Yeah - Tenure
I got my tenure confirmation letter this afternoon!
(For non-academics this is a really big deal because there are horror stories/urban myths around of people getting denied tenure very late in the process. I've had my fingers crossed since I sent out my portfolio around Labor Day.)
I feel pretty vindicated by this (there is a Firesign Theatre routine where an egotist shouts "let me hear it for me" which pretty much sums up my feelings right now). The reason is that I got tenure once before in a Ph.D. granting department in a research university. I got that on the strength of publications, Ph.D. lectures, and dissertation sheparding. I gave that up in 2000 to make a lifestyle move - one that necessitated going to a smaller, less prestigious school. Here I got tenure on the basis of undergraduate teaching, university service, and collegiality. My point being that I will never win a Nobel Prize, but I try very hard to be a well-rounded and professional colleague - the arrogance comes quite naturally - and it's now been confirmed that I'm doing OK.

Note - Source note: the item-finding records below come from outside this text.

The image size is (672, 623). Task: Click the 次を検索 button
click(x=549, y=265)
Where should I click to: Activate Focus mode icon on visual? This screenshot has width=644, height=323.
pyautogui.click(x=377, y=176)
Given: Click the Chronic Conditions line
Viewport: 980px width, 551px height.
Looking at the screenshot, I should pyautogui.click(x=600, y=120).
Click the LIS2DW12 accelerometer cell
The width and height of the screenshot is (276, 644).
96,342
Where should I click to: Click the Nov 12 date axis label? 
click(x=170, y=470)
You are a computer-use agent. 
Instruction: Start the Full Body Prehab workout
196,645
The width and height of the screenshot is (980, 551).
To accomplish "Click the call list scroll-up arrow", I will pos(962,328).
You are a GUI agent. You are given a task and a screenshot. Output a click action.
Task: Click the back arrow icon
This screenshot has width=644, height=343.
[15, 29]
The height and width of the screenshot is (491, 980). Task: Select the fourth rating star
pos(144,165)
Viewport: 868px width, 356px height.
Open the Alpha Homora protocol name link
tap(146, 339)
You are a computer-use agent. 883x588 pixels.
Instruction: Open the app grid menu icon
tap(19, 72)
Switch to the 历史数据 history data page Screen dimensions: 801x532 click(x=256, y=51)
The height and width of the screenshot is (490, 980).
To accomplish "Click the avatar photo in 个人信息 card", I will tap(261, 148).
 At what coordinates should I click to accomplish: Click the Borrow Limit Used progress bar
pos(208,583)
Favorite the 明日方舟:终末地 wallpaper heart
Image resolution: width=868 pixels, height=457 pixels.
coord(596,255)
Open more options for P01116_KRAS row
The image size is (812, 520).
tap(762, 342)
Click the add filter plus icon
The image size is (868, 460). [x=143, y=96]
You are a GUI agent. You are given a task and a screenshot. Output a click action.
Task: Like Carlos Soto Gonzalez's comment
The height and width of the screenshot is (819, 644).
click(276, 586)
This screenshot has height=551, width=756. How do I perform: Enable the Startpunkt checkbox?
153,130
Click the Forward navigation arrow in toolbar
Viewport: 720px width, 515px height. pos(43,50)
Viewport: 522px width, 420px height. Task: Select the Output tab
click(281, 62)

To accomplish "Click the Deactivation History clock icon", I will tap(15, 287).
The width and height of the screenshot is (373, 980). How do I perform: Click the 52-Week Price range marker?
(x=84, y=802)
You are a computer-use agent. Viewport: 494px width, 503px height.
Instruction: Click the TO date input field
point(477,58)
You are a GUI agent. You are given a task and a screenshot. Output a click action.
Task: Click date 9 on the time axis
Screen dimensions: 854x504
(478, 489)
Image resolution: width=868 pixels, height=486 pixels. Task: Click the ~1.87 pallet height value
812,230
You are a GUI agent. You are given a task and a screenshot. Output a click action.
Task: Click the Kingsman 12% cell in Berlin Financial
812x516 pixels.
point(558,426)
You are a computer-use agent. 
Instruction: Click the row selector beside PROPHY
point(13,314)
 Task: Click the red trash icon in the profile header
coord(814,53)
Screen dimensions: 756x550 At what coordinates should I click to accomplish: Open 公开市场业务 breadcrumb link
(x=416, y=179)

COGRATULATIONS!!!!!!!! That is awesome.
Posted by: Adam | April 12, 2005 at 06:25 PM
"For non-academics this is a really big deal because there are horror stories/urban myths around of people getting denied tenure very late in the process."
By very late in the process, do you mean after the department level (i.e. college level), or at some higher administrative level? Should poeple who get positive votes at the department level breathe a sigh of relief?
Congratulations...and remember, tenure means you can celebrate any way YOU want to!
Posted by: EcoDude | April 14, 2005 at 10:56 AM
My feeling about this is that the ultimate granting of tenure is like a geometric process. The probability is (1-P) that you will be shot down at the departmental level, and P that you won't be. That follows at the next level, so that the probablity is P-squared that you make it past two levels.
So, the real problem is the number of levels. It's ungodly, but here there are 9 of them. Some of them are probably automatic, but that isn't an easy thing to assume until the process is over.